Personal information
- Full name: Benjamin Robert Sigmund
- Date of birth: 3 February 1981 (age 45)
- Place of birth: Blenheim, Marlborough, New Zealand
- Height: 1.87 m (6 ft 2 in)
- Position: Centre back

Youth career
- –1998: Christchurch United

Senior career*
- Years: Team / Apps / (Gls)
- 1998–2002: Christchurch United / 76 / (14)
- 2003–2004: Football Kingz / 1 / (0)
- 2004–2006: Canterbury United / 83 / (7)
- 2006: Fawkner Blues / 11 / (1)
- 2006–2008: Auckland City / 43 / (5)
- 2008–2016: Wellington Phoenix / 181 / (7)
- 2016: Wellington Phoenix Reserves / 1 / (0)
- 2016: Cashmere Technical

International career
- 1999: New Zealand U17 / 3 / (0)
- New Zealand U20 / 12 / (0)
- 2000–2014: New Zealand / 31 / (2)

= Ben Sigmund =

New Zealand footballer

Benjamin Robert Sigmund (born 3 February 1981) is a New Zealand former international footballer. He represented New Zealand at under-17, under-20 and senior level.

==Club career==
Born in Blenheim, Sigmund spent his early career with Football Kingz, Canterbury United, Fawkner Blues and Auckland City. He signed for the Wellington Phoenix in 2008. On 9 July 2012 he signed a two-year contract extension keep him with the club until 2015.

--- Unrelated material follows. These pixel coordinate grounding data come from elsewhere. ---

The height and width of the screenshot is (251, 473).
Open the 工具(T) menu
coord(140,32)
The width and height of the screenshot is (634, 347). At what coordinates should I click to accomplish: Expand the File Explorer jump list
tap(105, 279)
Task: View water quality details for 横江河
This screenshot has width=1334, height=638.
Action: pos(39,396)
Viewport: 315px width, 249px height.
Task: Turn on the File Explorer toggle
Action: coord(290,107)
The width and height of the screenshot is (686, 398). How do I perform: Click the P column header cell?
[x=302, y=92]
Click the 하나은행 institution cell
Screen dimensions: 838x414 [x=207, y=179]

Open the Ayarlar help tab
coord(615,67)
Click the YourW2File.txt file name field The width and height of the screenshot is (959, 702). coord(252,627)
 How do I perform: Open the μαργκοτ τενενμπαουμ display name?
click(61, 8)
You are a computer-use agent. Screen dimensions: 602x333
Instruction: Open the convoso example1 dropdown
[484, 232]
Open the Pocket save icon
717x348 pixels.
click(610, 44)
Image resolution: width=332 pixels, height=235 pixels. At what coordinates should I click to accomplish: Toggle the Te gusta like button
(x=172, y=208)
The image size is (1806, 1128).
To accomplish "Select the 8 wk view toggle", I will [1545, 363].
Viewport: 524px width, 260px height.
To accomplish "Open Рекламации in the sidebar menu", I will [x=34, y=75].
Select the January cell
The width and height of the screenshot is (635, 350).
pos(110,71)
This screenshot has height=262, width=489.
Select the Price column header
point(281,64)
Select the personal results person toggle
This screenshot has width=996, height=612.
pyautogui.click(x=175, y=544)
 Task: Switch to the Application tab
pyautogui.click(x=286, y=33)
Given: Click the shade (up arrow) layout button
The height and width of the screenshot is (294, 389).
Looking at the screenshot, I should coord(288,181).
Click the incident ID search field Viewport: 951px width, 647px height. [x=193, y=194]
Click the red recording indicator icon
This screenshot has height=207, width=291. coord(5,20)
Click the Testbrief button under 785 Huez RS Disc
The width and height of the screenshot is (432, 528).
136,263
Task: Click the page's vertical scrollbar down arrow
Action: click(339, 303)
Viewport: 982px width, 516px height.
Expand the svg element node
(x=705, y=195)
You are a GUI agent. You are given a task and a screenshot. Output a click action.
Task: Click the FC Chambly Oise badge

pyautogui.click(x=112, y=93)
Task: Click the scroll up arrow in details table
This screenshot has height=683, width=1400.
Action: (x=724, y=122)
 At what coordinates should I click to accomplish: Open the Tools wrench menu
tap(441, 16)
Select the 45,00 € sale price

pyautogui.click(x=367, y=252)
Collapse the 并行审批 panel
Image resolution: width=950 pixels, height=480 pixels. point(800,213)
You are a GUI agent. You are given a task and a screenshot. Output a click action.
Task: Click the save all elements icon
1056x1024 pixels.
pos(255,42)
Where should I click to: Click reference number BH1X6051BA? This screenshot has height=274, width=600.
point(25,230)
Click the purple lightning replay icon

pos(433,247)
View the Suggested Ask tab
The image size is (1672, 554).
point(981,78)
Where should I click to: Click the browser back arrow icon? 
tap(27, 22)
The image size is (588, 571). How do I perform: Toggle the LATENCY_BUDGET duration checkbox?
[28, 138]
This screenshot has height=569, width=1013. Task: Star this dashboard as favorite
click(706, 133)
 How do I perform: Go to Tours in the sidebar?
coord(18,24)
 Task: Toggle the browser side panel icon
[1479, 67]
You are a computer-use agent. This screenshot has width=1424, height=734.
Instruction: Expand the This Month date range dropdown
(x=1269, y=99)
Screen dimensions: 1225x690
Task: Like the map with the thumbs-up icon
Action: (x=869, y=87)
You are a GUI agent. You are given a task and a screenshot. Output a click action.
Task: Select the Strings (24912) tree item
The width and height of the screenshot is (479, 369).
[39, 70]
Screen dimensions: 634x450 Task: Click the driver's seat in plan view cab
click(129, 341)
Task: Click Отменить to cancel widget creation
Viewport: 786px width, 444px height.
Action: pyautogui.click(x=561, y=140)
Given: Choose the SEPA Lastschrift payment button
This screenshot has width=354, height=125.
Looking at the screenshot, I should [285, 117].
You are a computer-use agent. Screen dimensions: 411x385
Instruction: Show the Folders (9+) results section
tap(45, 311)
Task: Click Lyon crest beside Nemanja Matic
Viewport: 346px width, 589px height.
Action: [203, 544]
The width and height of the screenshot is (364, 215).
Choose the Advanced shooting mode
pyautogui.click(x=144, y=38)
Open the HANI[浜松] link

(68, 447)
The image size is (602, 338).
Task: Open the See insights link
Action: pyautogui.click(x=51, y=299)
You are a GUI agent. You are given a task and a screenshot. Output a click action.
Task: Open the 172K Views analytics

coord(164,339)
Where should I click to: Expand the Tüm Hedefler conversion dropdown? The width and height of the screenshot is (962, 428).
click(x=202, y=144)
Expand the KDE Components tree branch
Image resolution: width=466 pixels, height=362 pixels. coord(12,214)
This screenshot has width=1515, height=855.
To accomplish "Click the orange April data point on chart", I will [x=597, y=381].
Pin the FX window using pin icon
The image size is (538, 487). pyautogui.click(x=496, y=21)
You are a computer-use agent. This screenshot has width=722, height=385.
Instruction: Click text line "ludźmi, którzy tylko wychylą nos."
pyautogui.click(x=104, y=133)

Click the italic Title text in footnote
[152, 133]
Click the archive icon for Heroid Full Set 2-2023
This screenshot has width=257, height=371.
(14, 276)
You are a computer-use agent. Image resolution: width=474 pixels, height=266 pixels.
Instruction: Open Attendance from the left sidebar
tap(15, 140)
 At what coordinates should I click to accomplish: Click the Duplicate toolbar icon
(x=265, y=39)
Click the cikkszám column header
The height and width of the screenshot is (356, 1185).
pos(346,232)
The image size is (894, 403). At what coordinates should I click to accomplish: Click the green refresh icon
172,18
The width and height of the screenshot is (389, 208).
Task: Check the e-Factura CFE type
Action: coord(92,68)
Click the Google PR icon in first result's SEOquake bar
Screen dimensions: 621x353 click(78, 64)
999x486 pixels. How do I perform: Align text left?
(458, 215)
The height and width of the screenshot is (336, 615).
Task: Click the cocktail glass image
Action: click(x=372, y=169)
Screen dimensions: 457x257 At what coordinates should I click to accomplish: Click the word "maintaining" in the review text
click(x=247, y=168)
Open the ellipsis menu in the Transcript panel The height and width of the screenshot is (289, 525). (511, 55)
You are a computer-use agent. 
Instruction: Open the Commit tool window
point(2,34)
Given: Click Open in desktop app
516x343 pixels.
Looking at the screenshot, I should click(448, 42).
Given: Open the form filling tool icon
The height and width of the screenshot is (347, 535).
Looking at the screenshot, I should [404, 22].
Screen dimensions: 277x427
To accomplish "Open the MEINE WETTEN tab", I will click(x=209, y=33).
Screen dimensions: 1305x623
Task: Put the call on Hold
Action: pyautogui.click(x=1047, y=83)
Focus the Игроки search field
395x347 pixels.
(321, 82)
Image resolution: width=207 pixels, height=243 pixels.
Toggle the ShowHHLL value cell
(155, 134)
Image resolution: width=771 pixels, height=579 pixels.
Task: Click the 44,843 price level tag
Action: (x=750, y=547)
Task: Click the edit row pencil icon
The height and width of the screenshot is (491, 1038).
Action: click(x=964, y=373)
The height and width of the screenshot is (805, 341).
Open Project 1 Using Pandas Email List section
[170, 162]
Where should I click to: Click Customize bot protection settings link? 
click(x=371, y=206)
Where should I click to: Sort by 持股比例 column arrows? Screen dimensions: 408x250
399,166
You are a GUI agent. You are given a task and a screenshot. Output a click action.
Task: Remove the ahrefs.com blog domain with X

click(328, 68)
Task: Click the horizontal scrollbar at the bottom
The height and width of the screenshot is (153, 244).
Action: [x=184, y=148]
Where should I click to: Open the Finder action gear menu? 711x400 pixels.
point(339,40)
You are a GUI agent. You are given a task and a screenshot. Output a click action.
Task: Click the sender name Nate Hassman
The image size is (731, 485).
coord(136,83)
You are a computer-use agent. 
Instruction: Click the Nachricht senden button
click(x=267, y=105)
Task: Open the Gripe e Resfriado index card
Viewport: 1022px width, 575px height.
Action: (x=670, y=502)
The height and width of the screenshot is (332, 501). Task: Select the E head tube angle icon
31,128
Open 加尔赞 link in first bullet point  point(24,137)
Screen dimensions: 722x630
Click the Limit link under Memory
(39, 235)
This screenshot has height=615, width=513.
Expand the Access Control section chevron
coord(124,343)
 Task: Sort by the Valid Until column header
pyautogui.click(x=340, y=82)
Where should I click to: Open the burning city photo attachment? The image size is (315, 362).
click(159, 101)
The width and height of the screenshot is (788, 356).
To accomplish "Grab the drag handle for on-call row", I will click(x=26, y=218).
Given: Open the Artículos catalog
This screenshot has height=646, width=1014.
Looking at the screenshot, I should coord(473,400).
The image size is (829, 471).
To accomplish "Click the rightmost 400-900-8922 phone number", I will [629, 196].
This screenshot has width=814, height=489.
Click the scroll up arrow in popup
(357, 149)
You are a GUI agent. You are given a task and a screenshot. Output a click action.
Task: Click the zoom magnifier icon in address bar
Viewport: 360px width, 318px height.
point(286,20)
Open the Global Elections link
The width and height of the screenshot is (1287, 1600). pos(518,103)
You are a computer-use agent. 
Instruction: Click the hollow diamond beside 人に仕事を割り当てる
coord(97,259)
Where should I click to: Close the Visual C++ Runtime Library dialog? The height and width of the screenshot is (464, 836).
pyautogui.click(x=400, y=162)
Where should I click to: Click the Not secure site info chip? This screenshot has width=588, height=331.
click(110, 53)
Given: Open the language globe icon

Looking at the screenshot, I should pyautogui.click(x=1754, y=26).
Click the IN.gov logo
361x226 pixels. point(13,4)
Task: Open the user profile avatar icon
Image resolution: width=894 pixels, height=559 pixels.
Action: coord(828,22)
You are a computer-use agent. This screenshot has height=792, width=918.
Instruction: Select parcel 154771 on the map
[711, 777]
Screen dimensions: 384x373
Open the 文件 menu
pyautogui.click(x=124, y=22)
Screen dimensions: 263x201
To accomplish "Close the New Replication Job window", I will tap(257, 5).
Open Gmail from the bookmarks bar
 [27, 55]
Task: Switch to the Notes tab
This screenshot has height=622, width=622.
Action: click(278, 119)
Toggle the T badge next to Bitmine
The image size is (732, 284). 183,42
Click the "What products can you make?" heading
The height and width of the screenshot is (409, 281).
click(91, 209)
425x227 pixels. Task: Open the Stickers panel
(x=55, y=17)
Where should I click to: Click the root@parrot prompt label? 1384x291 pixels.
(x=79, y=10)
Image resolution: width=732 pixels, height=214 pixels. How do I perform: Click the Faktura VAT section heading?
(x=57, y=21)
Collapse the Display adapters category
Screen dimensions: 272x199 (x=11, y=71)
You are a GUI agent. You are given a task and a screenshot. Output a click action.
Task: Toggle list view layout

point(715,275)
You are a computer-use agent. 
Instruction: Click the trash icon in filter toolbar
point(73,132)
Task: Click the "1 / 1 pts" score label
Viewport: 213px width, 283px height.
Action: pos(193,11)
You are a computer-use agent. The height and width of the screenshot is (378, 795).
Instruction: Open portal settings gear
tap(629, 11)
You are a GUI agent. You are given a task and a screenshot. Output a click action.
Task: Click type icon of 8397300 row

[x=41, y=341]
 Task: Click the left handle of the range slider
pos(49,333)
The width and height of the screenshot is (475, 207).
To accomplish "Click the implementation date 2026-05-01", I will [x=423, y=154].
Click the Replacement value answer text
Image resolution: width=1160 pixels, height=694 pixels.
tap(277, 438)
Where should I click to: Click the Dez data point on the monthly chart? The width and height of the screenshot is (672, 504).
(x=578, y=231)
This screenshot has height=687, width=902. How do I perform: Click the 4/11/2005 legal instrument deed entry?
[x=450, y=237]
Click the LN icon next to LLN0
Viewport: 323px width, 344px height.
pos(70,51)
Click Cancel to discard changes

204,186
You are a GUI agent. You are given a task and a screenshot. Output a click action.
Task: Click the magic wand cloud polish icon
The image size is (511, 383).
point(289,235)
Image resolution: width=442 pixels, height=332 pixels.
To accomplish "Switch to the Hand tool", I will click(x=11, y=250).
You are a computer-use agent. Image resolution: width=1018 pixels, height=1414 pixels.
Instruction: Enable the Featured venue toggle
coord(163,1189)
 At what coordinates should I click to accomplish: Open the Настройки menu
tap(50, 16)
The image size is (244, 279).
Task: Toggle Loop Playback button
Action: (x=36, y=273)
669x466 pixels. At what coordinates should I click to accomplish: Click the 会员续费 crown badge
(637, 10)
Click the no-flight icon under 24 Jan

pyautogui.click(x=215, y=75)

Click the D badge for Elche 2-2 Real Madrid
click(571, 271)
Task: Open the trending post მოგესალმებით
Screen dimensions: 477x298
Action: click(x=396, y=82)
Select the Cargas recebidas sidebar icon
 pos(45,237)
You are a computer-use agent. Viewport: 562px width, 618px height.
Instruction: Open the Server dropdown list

On 18 December 2015, Sigmund announced that he would retire from professional football at the end of the season.

He subsequently joined amateur side Cashmere Technical in 2016.

==International career==
Sigmund made his senior international debut as a substitute in August 2000 against Oman, but did not earn a second cap until 2007, where he earned a call up to play Wales in Wrexham after nearly seven years in the football wilderness.
On 6 September 2008 Sigmund scored his first international goal in a 3–1 win over New Caledonia with a header from a corner.

Sigmund was named as part of the 2009 FIFA Confederations Cup New Zealand squad to travel to South Africa, and was more recently in the side the beat Bahrain in the 2010 FIFA World Cup qualification match on 14 November 2009.

On 10 May 2010, Sigmund was named in New Zealand's final 23-man squad to compete at the 2010 FIFA World Cup.

On 29 September 2014, Sigmund retired from international football citing his desire to spend more time with his family.